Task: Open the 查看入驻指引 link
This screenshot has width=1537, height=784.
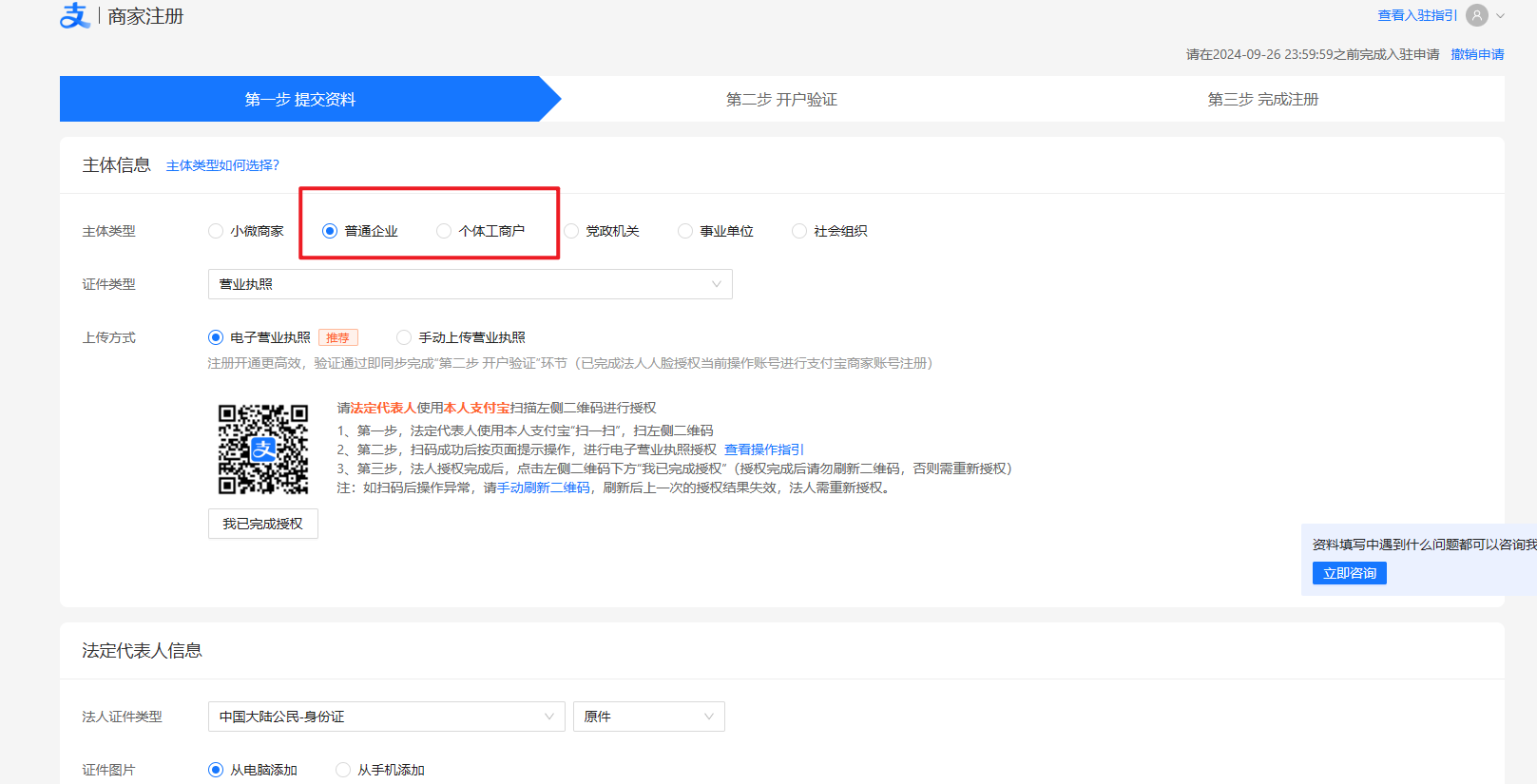Action: (x=1416, y=15)
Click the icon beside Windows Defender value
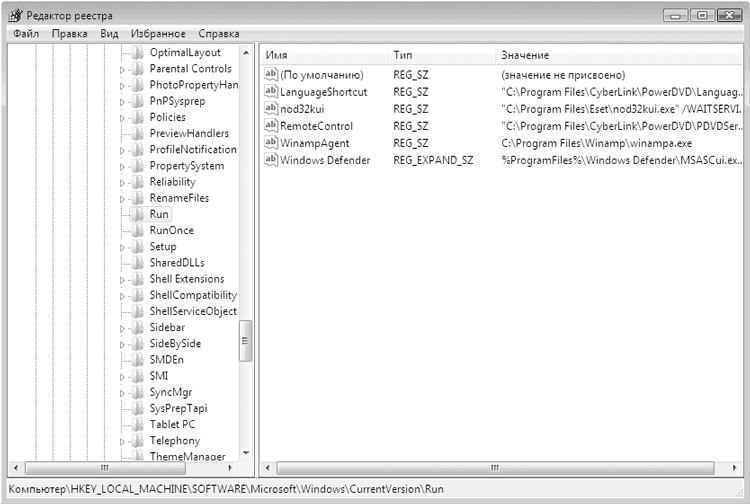The image size is (750, 504). (270, 160)
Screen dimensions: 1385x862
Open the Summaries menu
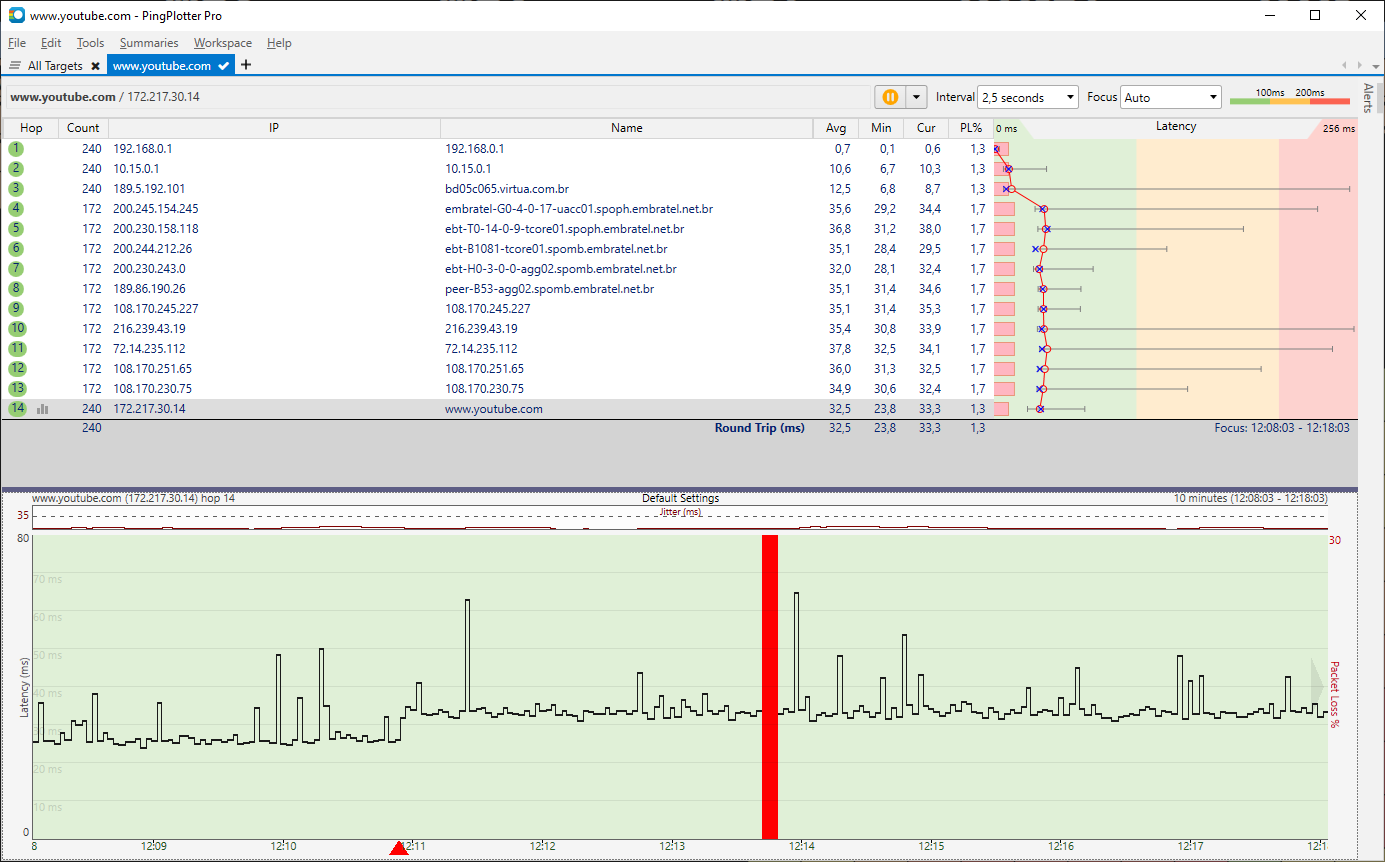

════════

**Task statement:** Scan the records for the string "Open". Copy each line in which it appears.

**Answer:**
Task: Open the 查看入驻指引 link
Open the Summaries menu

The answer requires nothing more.